A los padres nos suelen molestar ciertos comportamientos de la gente hacia nuestros hijos. Sin embargo, son cosas que se hacen sin mala intención y que nosotros mismos hemos podido hacer en algún momento antes de ser padres. En este post las madres de la tribu de Chamberí os pedimos: por favor, ¡no hagáis esto con nuestros hijos!

Leticia

A mí me fastidia cuando a L. le dan para comer cualquier cosa y a cualquier hora, sobre todo porque al ser celíaca muchas veces se lo tengo que quitar y… os podéis imaginar… Tampoco los ‘consejos’ y, a veces, las ‘ayudas’ cuando llora por la calle (“que te deja mamá en la calle”, “que te deja mamá de querer”…) resultan muy bienvenidas.

Sofía

Por favor, ¡no les deis dulces a nuestros hijos! De vez en cuando alguien tiene la genial idea de darle, por ejemplo, un bizcocho a mi hijo media hora antes de comer. Los niños a esta edad tienen un estómago pequeño, ese tipo de alimentos son muy saciantes y es difícil hacerles entender que tienen que esperar a comer eso tan rico después. Y aunque no sea antes de comer, seguramente esa persona no sepa los dulces que ya ha comido a lo largo del día o cuál es la política de los padres en lo que a ese tipo de alimentos se refiere.

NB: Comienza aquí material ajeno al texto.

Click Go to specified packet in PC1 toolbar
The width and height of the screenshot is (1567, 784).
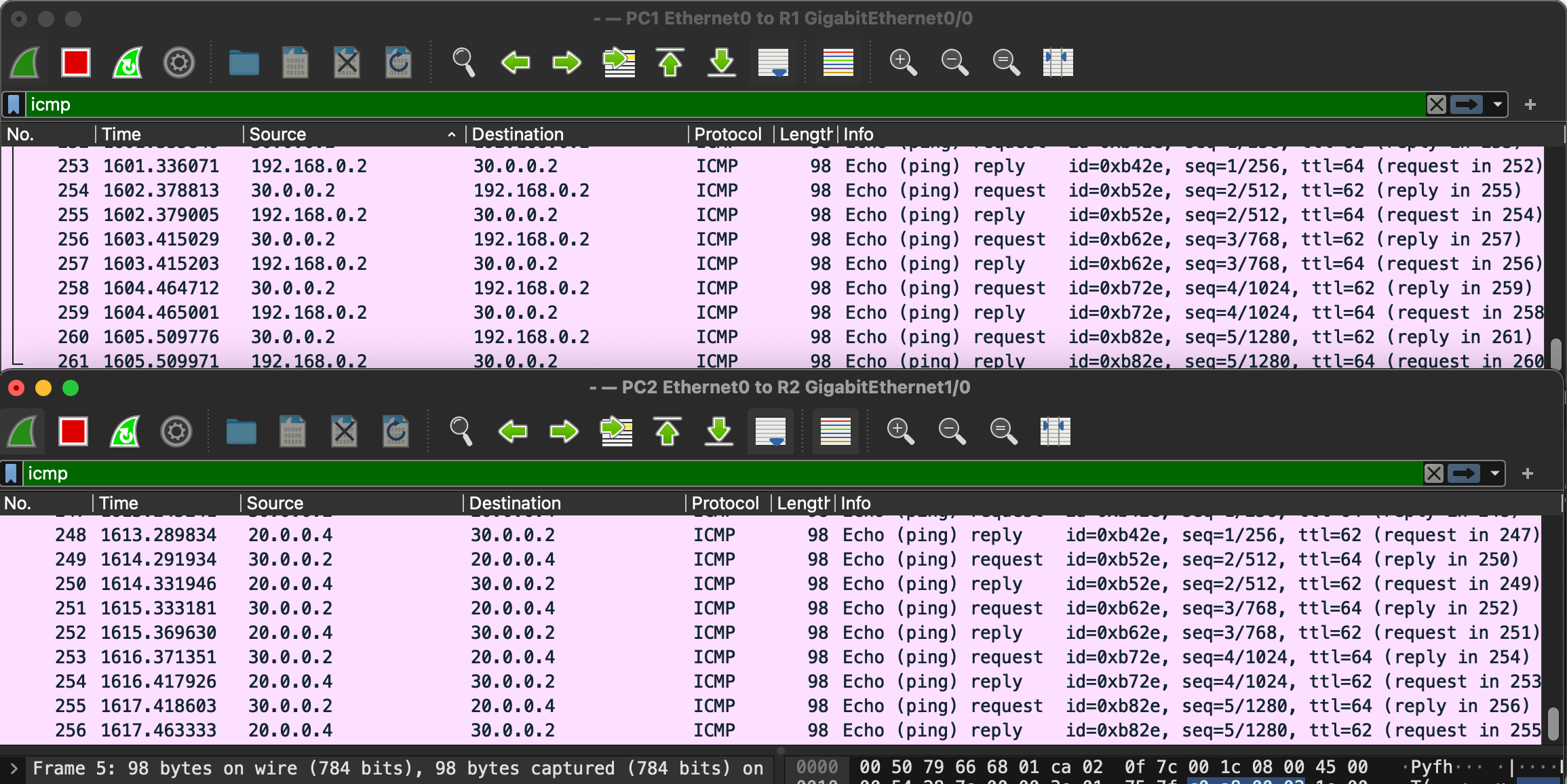[619, 63]
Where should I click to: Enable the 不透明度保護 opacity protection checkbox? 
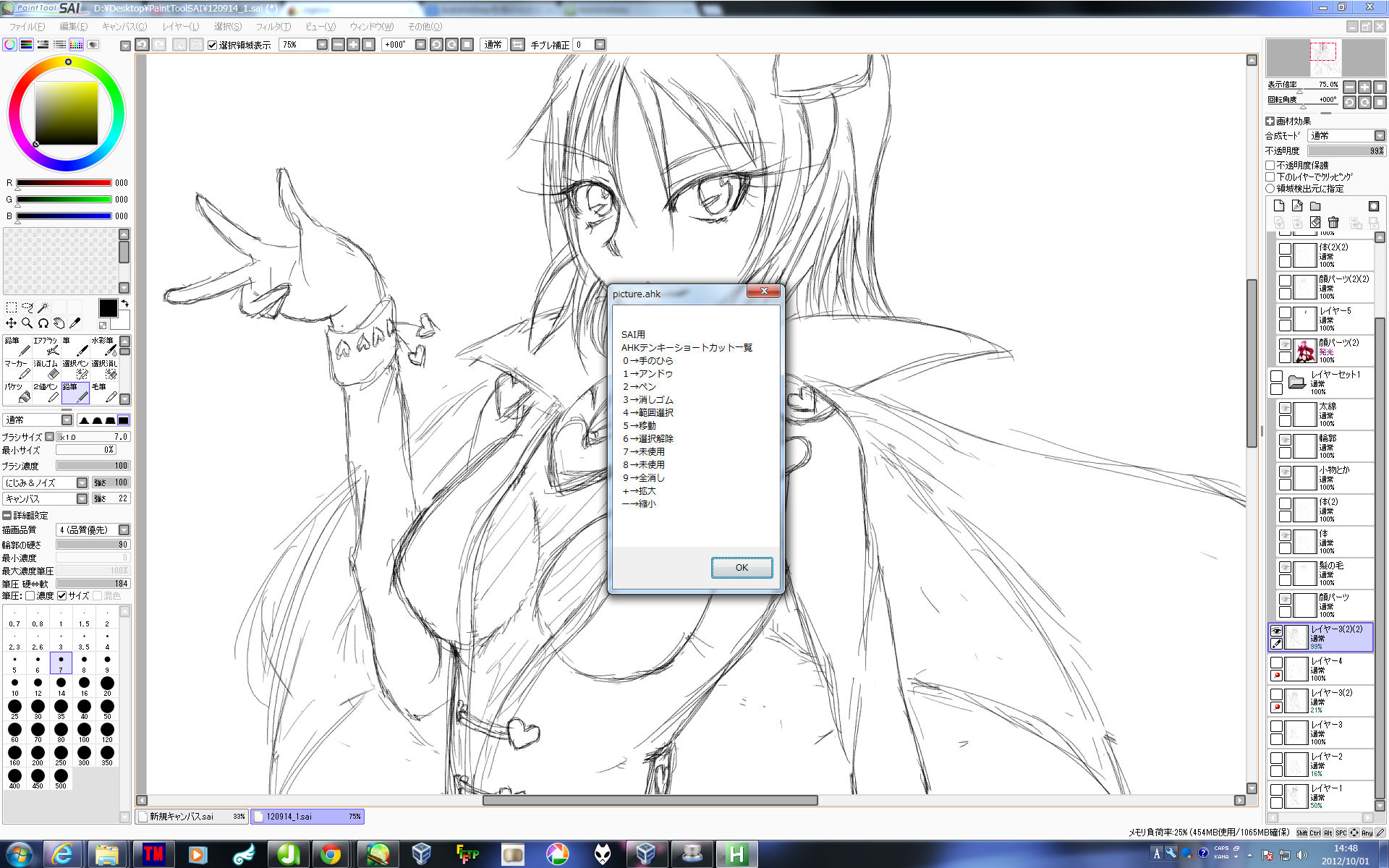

Además, haciendo eso se transmite a los peques que los dulces y las chucherías son lo mejor, y que la fruta o el bocata que tenían para merendar son un rollo. En lugar de dulces, se les puede regalar por ejemplo una fruta que no se coma habitualmente: mango, arándanos, frambuesas… Eso les va a encantar, no va a provocar ningún conflicto con los padres y va a ser mucho mejor para ellos.

Cristina

Cuando los niños son pequeños aprenden mucho más de lo que ven que de lo que les decimos. Así que nuestros esfuerzos por que A. entienda que la calle sólo se cruza cuando el señor del semáforo está en verde no sirven de nada si en cada paso de cebra ve a uno o dos adultos que cruzan en rojo. Es algo que yo también he hecho, y que sigo haciendo cuando no voy con mi hijo. Pero desde que soy madre procuro fijarme en si hay niños a mi alrededor y, si los hay, me espero. Los dos minutos que tarda un semáforo en cambiar de color no son tan imprescindibles para mi vida, y de este modo damos un gran ejemplo a los más pequeños.

Mara

A mí me pasa como a Sofía. No me gusta cuando intentan darle a A. un chupachups, una piruleta o cualquier otra golosina. A. aún no ha probado nada de eso, lo evitamos por todo lo alto porque sé que si lo prueba luego le va a costar resistirse. Así que, por lo menos en niños muy pequeñitos, deberíamos ser todos muy conscientes de que este tipo de productos no conllevan ningún beneficio para ellos.